**** SELECTED EXTRACT

As for the protesters, if they're completely peaceful that's fine, but encouraging violence and murders has got to be clamped down on.
Posted: Fri Feb 17, 2006 11:16 am
Yet again - free speech does not mean you HAVE to say everything, it just means you CAN.
Posted: Fri Feb 17, 2006 10:06 am
They should be allowed on the basis of Free Speech, however you'd think that the editor would refrain as it was fairly obvious in would offend muslims to some extent.
Posted: Thu Feb 16, 2006 8:53 pm
i understand your points in your above reply - and on the whole, why cnt "we" publish the pictures, if "thy" dnt want to do it.
i am not sayin i agree with you..
but if you, or anyone, can give me one decent constructive reason as to why a caricature of my prophet (pbuh) with a bomb strapped to his head SHOULD be published, especially in the times we are living in (need i elaborate?)... thn, we can begin sum sort of intelectual discusion.
i am not saying there is no intelect in what 'u' have said, but on the whole issue of publishing these sort of pictures, it is just mindless.
Posted: Thu Feb 16, 2006 12:16 pm
I think that people should definately challenge belief systems, especially if you think they lead to inhumane practices (as with capital punishment), but there is a difference between challenging a system and just insulting its believers. The point is that the cartoons were not really a criticism of the muslim faith, they weren't made to make a valid point about the religion, they were just racist and inflammatory.
Otherwise old stereotypes and views held by people will not change, this should apply equally to every religion.
For example, who is going to change their view for the better when they see a cartoon of their prophet Muhammed (who's pictorial depiction is forbidden) with a bomb wrapped in the turban he's wearing?
because people have died "due to the cartoons" that they shouldn’t be published either
I don't think anyone has said that.
Posted: Wed Feb 15, 2006 6:04 pm
Thank you for that insightful comment but if no one had commented that women should have the vote, even though it was a long held belief then they wouldn’t have received suffrage and if capital punishment hadn’t been challenged then we would still be saddled with that unjust system. These are other examples of long held traditions being challenged. Other things have been challenged to but not changed like democracy for example. The difference between all these examples and challenging religious beliefs? none.
Cheers for the response though
Posted: Wed Feb 15, 2006 2:16 pm
we should be testing and ridiculing ancient traditions and values, of which religion is one
what an idiot.

********

→ **WORK INSTRUCTIONS**
a) Copy the forum thread on publishing the cartoons word for word, from "Posted: Fri Feb 17, 2006 10:06" to "agree with you..".
b) Carry on the forum thread on publishing the cartoons from its last line.

**** SUPPLIED INFORMATION

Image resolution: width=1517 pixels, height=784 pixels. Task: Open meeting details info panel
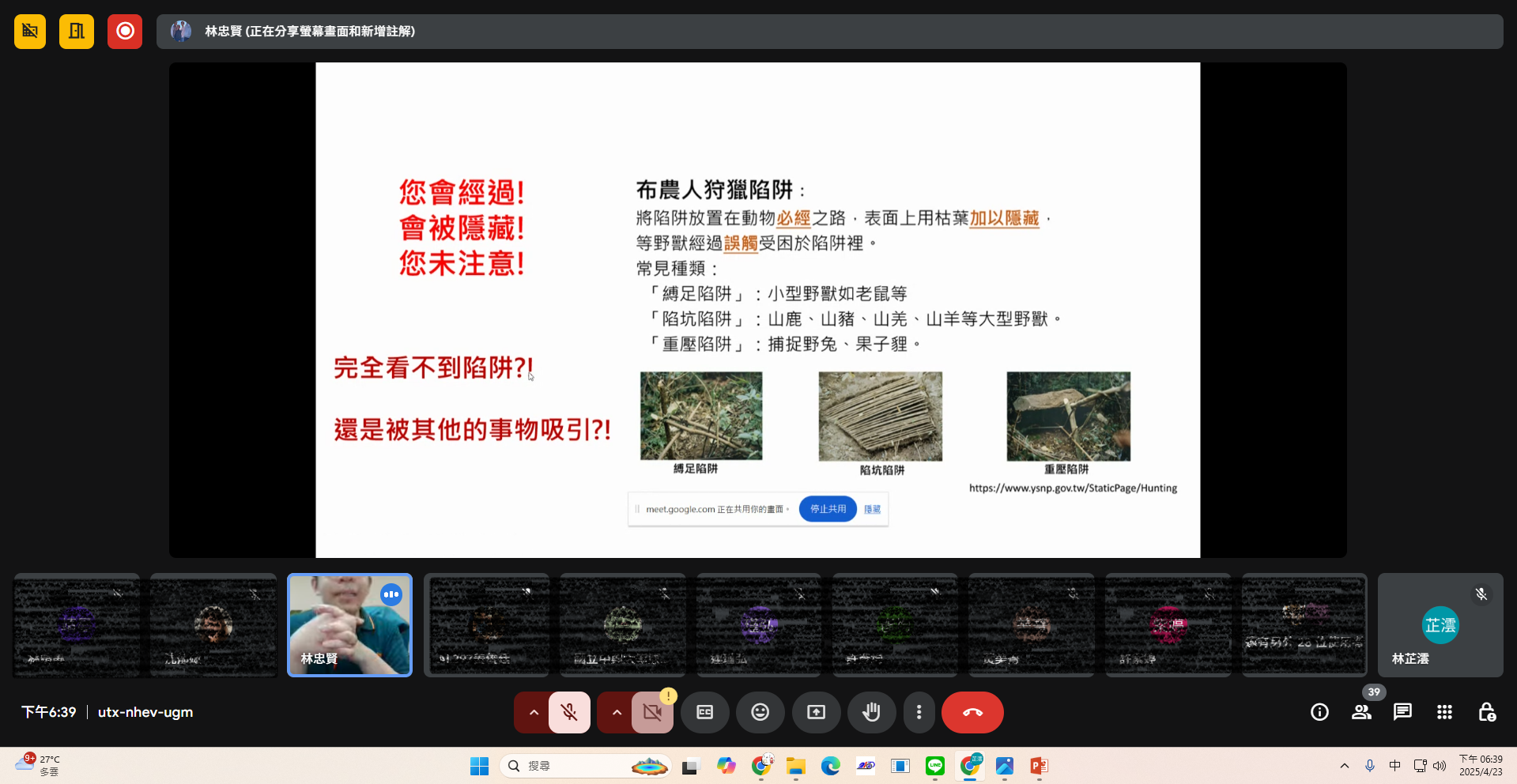tap(1319, 712)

********

→ **SOLVED PROBLEMS**
a)
Posted: Fri Feb 17, 2006 10:06 am
They should be allowed on the basis of Free Speech, however you'd think that the editor would refrain as it was fairly obvious in would offend muslims to some extent.
Posted: Thu Feb 16, 2006 8:53 pm
i understand your points in your above reply - and on the whole, why cnt "we" publish the pictures, if "thy" dnt want to do it.
i am not sayin i agree with you..

b)
Posted: Wed Feb 15, 2006 12:07 am
Post subject: Offensive? yes. not funny? Yes. Hide them? No.
I think that the debate about these cartoons has completely been lost in this country. I have seen the Cartoons and it is true, a few of them are probably extremely offensive to Muslims (I cannot say for sure because I am not a Muslim), but that is not the issue here and I think that has been lost.
In reply to an earlier argument that child pornography would not be published is to go off the point completely, if the Danish cartoons caused no reaction no one in this country or any country would care about them because they are not particularly funny or interesting, but because they have caused such a large reaction there is the sensible reaction to want to see them. If any other photo or cartoon caused such a large reaction across the world with the paper and government of the country that published them choosing not to retract them most intelligent people would want to see what all the fuss is about whatever the subject.
The problem with this debate is not about the wider issues only the cartoons, a prime example of this at the moment is the "Jerry Springer-the musical" this depicts Jesus Christ, The most holy person in Christian faith being depicted as a homosexual, which is offensive to pretty much all Christians (much like the portrayal of Muhammad being offensive to Muslims). Yet this is tolerated and praised in the media and society at large without any call for it being banned. Which is as it should be. I believe fully in free speech and in a free society we should be testing and ridiculing ancient traditions and values, of which religion is one. Otherwise old stereotypes and views held by people will not change, this should apply equally to every religion.
Don’t get me wrong I feel that although some of the cartoons were to be honest, racist. There is no room to say that that because they offend some people (like the Jerry Springer musical) that they shouldn’t be published, or that because people have died "due to the cartoons" that they shouldn’t be published either, the same logic dictates that because a woman wears a short skirt it is her fault somehow if she is raped. Also just because Muslims aren’t allowed to portray the prophet doesn’t mean that other people also aren’t allowed to either in the same way that although Hindu’s don’t eat beef because they believe them to be sacred doesn’t mean we shouldn’t.
I believe that there is no reason for the Radish to publish these pictures, but I do believe that a web address telling readers where they can find the pictures should be. Any newspaper or information provider should do just that, inform (and although many editors would say they haven’t published the cartoons because they are offensive the real reason would probably be the fear of an attack by a radical on their reporters). Many people know about the reaction the cartoons have created but haven't seen the Cartoons, to make a rational judgement to this they should be able to easily see them so they can decide for themselves. There are often cartoons or pieces of art which insult Jesus and Christianity and rightfully so, if a faith is worth anything it should be able to resist such abuses. If an editor of any publication in the country wishes to critisise a religion or the head of a religion in any form they chose they should be able to without the fear of persecution or intimation. As I read on an earlier post “the solution to offence caused by free speech is always more free speech.”.
I’m sorry for my poorly constructed reply and I'm sure my argument shall get picked apart but if it's even slightly made you guys think more about this then it will totally be worth it.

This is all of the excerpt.